The carrier’s long-promised turnaround is wobbling just as rivals pull away.
Delta and United are printing money from premium travel, while American scrapes out profits that barely move the needle.
Last year’s US$111 million result looked respectable until it was set beside Delta’s $5 billion and United’s $3.3 billion, achieved while flying broadly similar capacity.
For American’s 130,000 staff, that gap showed up where it hurts most: thin profit-sharing and thinner morale.
The discontent is no longer sotto voce.
Pilots and flight attendants, representing around 40,000 frontline workers, have openly questioned whether the airline has a coherent plan or the leadership to deliver one.
The pilots’ union has gone directly to the board, warning that the airline lacks a clear identity and is drifting further off course.
In other words, the people flying the planes don’t believe management knows where it’s going.
That frustration intensified after a brutal run of winter storms.
American was slower than its competitors to recover, leaving crews stranded and passengers fuming.
Unions argue the airline keeps relearning the same hard lessons, with operational reliability still lagging peers.
The financial story is just as awkward.
American’s profits fell sharply in 2025, shrinking the pool for employee bonuses to what the CEO himself described as “meagre”.
The share price has barely budged this year, while United and Delta grind higher, and Southwest, mid-reinvention, has surged.
In a market that rewards credible change, American looks stuck between slogans and execution.
Meanwhile, management insists the fix is underway.
The airline is pouring money into premium cabins, lounges and food, chasing higher-yield passengers who pay more for space, service and flexibility - aka premium revenue.
This is where the industry’s growth is coming from as standard economy fares stall.
American says half its revenue will come from these offerings by the end of the decade.
The problem is that the premium doesn’t switch on like a light.
Delta spent more than a decade building its reputation and systems before the cash followed, while United started earlier and is now reaping the benefits.
American is trying to sprint a marathon, while also repairing the damage from a scrapped business-travel strategy that alienated corporate customers.
All of this lands squarely on CEO Robert Isom, in the job since 2022.
By most accounts, he is earnest, experienced and steady in a crisis.
But union leaders say he’s missing the “human factor” - the ability to rally exhausted staff behind a convincing story of where the airline is heading and why the pain is worth it.
That matters more than any aircraft refit.
Airlines are service businesses run by people in uniform, not spreadsheets.

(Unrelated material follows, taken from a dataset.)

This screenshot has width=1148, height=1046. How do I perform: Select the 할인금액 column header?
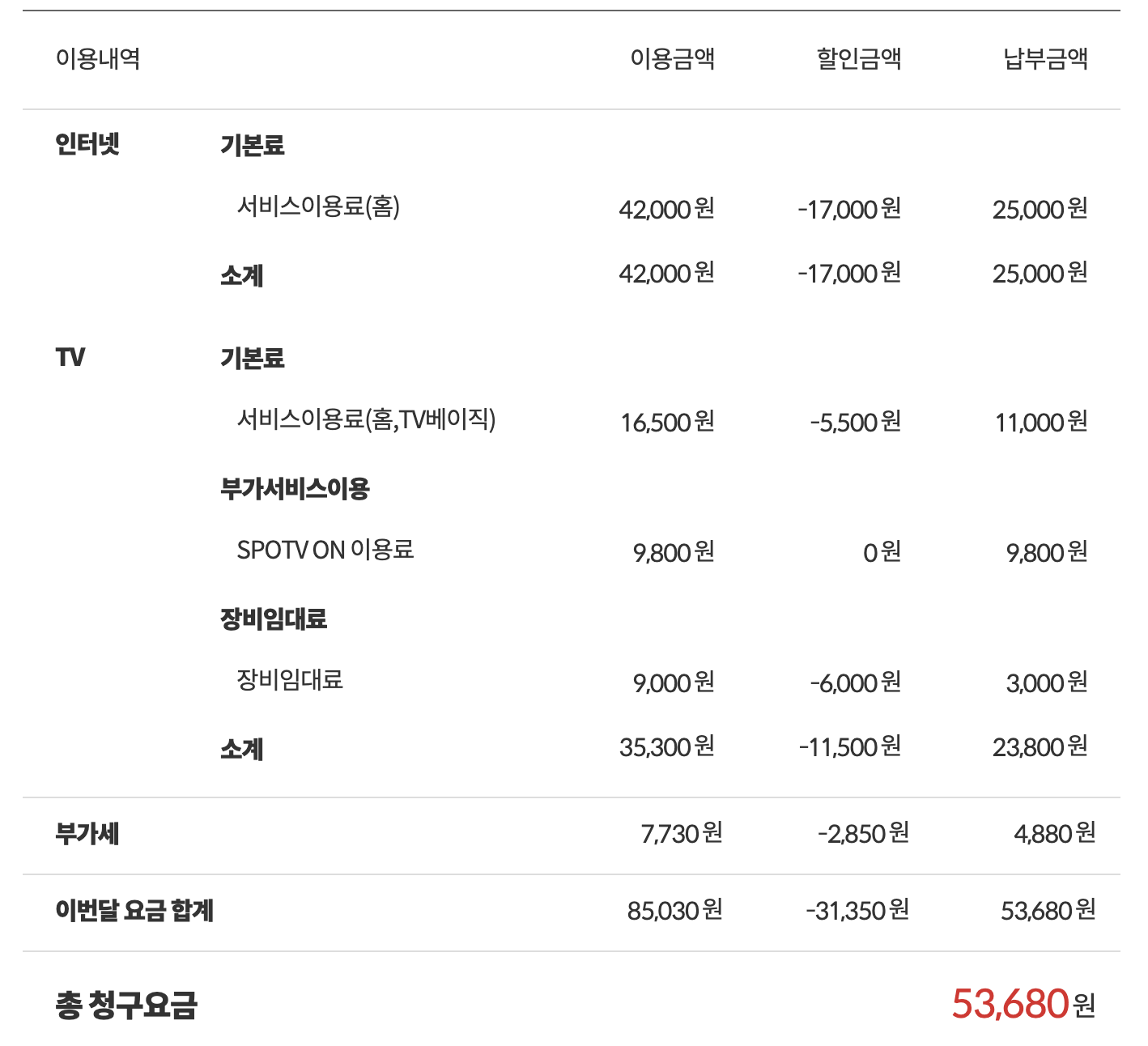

Without trust from frontline staff, no strategy survives contact with reality.
Right now, that trust looks badly frayed.
The board’s silence is becoming part of the story.
Directors are paid to represent shareholders, not defend the status quo.

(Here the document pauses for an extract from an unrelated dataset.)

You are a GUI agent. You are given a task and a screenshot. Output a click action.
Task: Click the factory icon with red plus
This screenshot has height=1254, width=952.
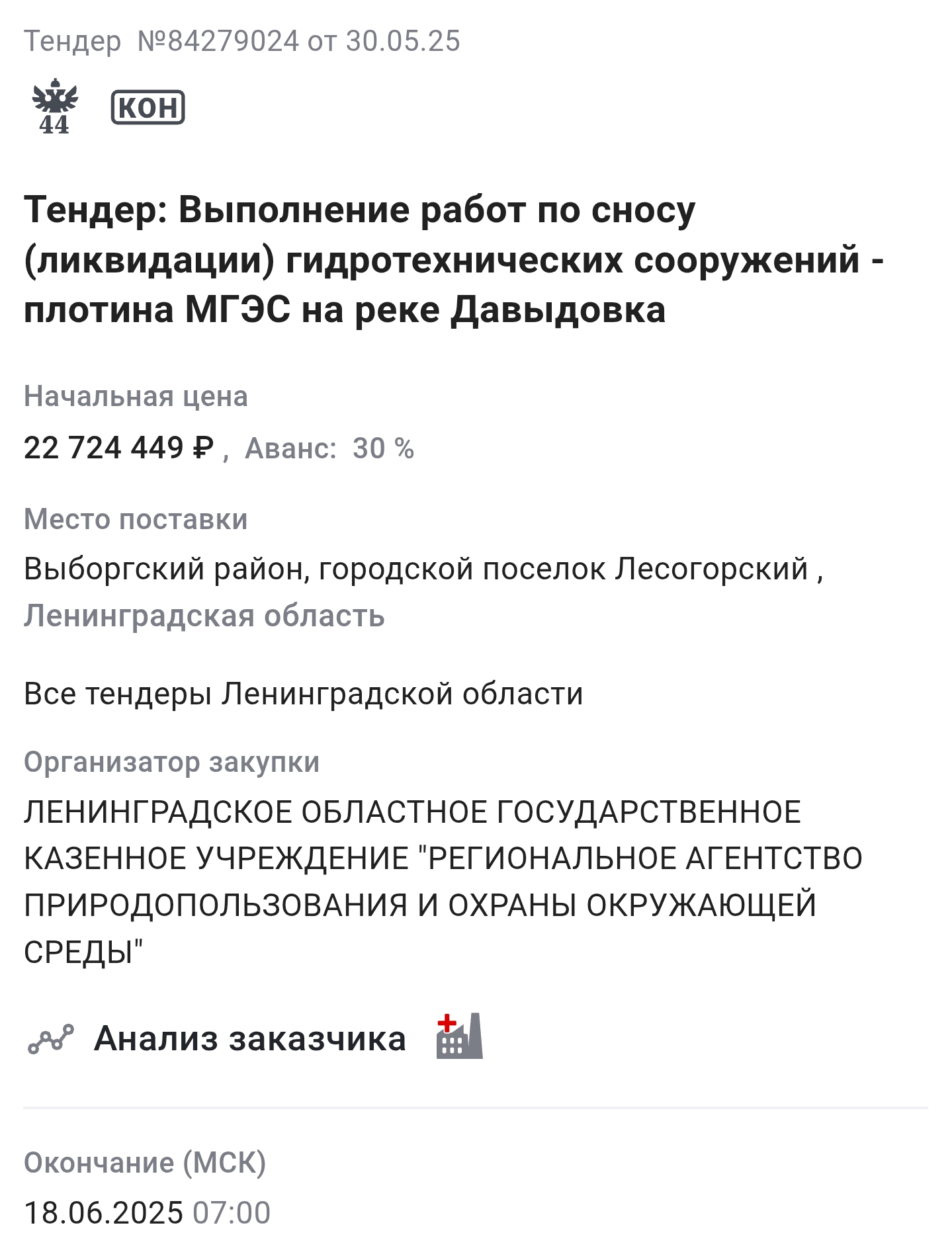(459, 1036)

Yet as performance slides and competitors sharpen their edge, there’s little sign of intervention beyond supportive statements.
Investors, like employees, are asking the same question: if this is the plan, when does it start working?
American still has formidable assets, dominant hubs, strong partners and a valuable Latin American network.
However, turning it around will take more than nicer lounges and better coffee.
It will take a leader who can clearly explain what American wants to be, convince staff it’s achievable, and then execute without excuses.
Until that happens, the pressure will keep building, one delayed flight and one disappointing earnings report at a time.
American Airlines last closed at US$15.24, rallying 14.6% for the week despite a broader decline over the last year.